- Born: January 24, 2004 (age 22) Etobicoke, Ontario
- Height: 5 ft 7 in (170 cm)
- Position: Center
- PWHL team: PWHL San Jose
- Played for: Cornell

= McKenna Van Gelder =

Canadian ice hockey player

McKenna Van Gelder (born January 24, 2004) is a Canadian ice hockey player. She played center for the Cornell Big Red women's ice hockey team in the NCAA, was a member of the gold-winning Team Canada at the 2022 World U18 Championships, and was drafted by PWHL San Jose in the 2026 PWHL Draft.

== Playing career ==
Starting at the age of 8, Van Gelder played for the Etobicoke Junior Dolphins, winning a U13 AA OWHA championship in 2017 and an OWHA U22 Elite provincial title in 2022, in which she was the team's captain and leading scorer. She also competed on the boy's hockey team at her high school, Silverthorn Collegiate Institute and won a city silver medal with them in 2020.

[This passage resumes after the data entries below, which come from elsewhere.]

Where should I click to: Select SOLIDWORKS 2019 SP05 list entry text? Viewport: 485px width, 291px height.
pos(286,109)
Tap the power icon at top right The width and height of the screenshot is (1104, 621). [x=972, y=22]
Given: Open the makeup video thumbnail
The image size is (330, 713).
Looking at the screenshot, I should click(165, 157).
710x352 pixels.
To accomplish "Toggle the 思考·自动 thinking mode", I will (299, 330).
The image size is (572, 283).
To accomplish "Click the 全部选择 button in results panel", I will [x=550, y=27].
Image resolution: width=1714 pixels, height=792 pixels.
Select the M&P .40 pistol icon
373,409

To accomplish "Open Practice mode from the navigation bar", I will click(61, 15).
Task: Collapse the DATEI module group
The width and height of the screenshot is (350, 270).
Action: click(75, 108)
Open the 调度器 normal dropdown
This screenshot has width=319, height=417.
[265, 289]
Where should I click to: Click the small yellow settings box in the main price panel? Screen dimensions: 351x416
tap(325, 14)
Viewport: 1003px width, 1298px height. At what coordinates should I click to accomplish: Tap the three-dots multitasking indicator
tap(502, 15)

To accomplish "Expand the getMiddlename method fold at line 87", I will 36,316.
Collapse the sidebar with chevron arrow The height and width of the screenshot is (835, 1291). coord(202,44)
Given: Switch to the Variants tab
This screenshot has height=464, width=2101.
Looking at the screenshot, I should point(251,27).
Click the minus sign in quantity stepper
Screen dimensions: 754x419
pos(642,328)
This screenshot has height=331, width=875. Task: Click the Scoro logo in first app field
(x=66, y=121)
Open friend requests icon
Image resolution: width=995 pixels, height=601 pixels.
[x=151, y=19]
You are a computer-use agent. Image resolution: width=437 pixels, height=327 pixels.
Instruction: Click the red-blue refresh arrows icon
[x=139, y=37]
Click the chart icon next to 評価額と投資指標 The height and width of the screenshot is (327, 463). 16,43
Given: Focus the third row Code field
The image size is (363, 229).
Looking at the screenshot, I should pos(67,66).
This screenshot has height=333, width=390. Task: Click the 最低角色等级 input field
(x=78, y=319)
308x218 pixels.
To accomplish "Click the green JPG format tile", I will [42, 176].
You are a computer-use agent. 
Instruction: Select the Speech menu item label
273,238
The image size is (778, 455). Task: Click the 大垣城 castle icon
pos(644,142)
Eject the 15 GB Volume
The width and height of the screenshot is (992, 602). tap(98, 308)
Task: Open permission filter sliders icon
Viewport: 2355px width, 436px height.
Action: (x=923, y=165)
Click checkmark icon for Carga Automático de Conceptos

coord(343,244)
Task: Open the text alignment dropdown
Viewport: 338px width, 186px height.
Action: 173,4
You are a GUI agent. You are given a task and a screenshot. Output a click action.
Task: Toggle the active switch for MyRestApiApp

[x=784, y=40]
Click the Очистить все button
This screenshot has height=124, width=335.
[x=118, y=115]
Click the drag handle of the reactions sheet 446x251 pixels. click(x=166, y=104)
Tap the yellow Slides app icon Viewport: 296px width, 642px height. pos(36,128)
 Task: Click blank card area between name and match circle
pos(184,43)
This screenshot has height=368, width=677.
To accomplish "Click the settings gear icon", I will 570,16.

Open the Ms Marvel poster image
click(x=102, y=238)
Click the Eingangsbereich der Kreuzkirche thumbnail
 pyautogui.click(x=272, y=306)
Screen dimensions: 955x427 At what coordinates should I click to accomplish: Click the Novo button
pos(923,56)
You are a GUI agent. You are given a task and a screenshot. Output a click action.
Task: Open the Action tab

Van Gelder played for Team Canada at the 2022 IIHF Women's World Championship, winning gold and placing as the 9th overall scorer of the tournament, scoring 6 goals in 6 games.

She attended Cornell University and played as a center for the Big Red women's ice hockey team. As a senior, she was a co-captain of the team, finished fifth on the team with 23 points and ranked third on the team in goals scored. On December 2, 2025, she was named ECAC Hockey Forward of the Week. As a junior, she also led the team in blocked shots. She was named ECAC Rookie of the Week for the week of November 1, 2022. At Cornell, Van Gelder won two Ivy League championships, an ECAC Hockey tournament championship, and an NCAA regional championship, and advanced to the 2025 Frozen Four.

In the 2026 PWHL Draft, she was drafted in the fifth round, 52nd overall, by PWHL San Jose.